Acidentes ocorridos até 31 de dezembro e reclamados até 31 de dezembro de 2025 estarão cobertos pelo DPVAT
» A proteção é assegurada por morte (R$ 13.500), invalidez permanente (até R$ 13.500) e reembolso de despesas médicas e suplementares (até R$ 2.700)
» Para requisitar a indenização, o interessado ou família deve entrar no site da seguradora (www.seguradoralider.com.br) ou procurar uma agência na sua cidade
» É preciso preencher o formulário de requisição
» Em seguida, o interessado ou família deve reunir os documentos relativos ao acidente, como o Boletim de Ocorrência
» É necessária a identidade da vítima (ou CNH, carteira de trabalho, certidão de casamento, óbito ou de nascimento)
» Também devem ser reunidos recibos e notas com os gastos com saúde, receituários médicos, entre outros comprovantes
Fonte: Seguradora Líder
O fim do DPVAT terá de ser votado pelo Congresso em até 120 dias após a edição da MP 904, ou a medida perde seu valor. De acordo com o Executivo nacional, o Sistema Único de Saúde já proporciona atendimento às vítimas de acidentes, sendo o DPVAT um encargo desnecessário e oneroso, segundo recomendação do Tribunal de Contas da União (TCU).

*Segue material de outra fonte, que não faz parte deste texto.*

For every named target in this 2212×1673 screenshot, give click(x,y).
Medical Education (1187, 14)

O seguro foi previsto originalmente no Decreto-lei 73, de 1966, recepcionado pela nova ordem constitucional como lei complementar. A legislação prevê que todo cidadão acidentado no trânsito em território nacional, seja motorista, passageiro ou pedestre, tem direito ao benefício em caso de morte, invalidez e custos médicos.
O EM procurou a Seguradora Líder, que administra o DPVAT, mas não obteve um posicionamento sobre o fim do sistema. Mas, segundo dados da instituição, dos recursos arrecadados, 45% vão para o SUS, para custeio da assistência médico-hospitalar às vítimas de acidentes de trânsito, e 5% vão para o Departamento Nacional de Trânsito (Denatran), para investimento em programas de educação e prevenção de acidentes. Os outros 50% são identificados genericamente como direcionados para despesas, reservas e pagamento de indenizações às vítimas. Em 2018, a parcela destinada ao SUS totalizou R$ 2,1 bilhões; para o Denatran foram R$ 233,5 milhões. Nos últimos 11 anos, essa contribuição soma mais de R$ 37,1 bilhões, segundo a instituição.
Nos últimos 10 anos, mais de 4,5 milhões de pessoas foram atendidas em casos de morte, invalidez permanente e reembolso de despesas médicas. Nesse período, foram pagas mais de 485 mil indenizações do seguro obrigatório para familiares de acidentados que não sobreviveram. Em 2019, de janeiro a outubro foram 289.120 compensações pagas, sendo 34.018 por morte, 192.525 por invalidez permanente e 62.577 para reembolso de despesas médicas e suplementares. A motocicleta é o veículo responsável pela maior parte das ocorrências indenizadas e os jovens entre 18 e 34 anos representam a faixa etária mais atingida.
A extinção do DPVAT e do Seguro Obrigatório de Danos Pessoais Causados por Embarcações ou por suas Cargas (DPEM) foi instituída por meio da Medida Provisória 904, de 11 de novembro de 2019, que vigora a partir de 1º de janeiro de 2020. Em seu segundo artigo, o decreto determina que “o pagamento realizado até 31 de dezembro de 2025 das indenizações referentes a sinistros cobertos pelo DPVAT, ocorridos até 31 de dezembro de 2019, e de despesas a elas relacionadas, inclusive as administrativas, será feito pela Seguradora Líder do Consórcio do Seguro DPVAT S.A. ou por instituição que venha a assumir as suas obrigações”. Determina ainda que a partir de 1º de janeiro de 2026, a responsabilidade pelo pagamento das indenizações referentes a sinistros cobertos pelo sistema ocorridos até 31 de dezembro de 2019 e de despesas a eles relacionadas, inclusive as administrativas, passará a ser da União, que “sucederá ao responsável pelas obrigações e direitos nos processos judiciais em curso que tratem da indenização de sinistros cobertos pelo DPVAT”.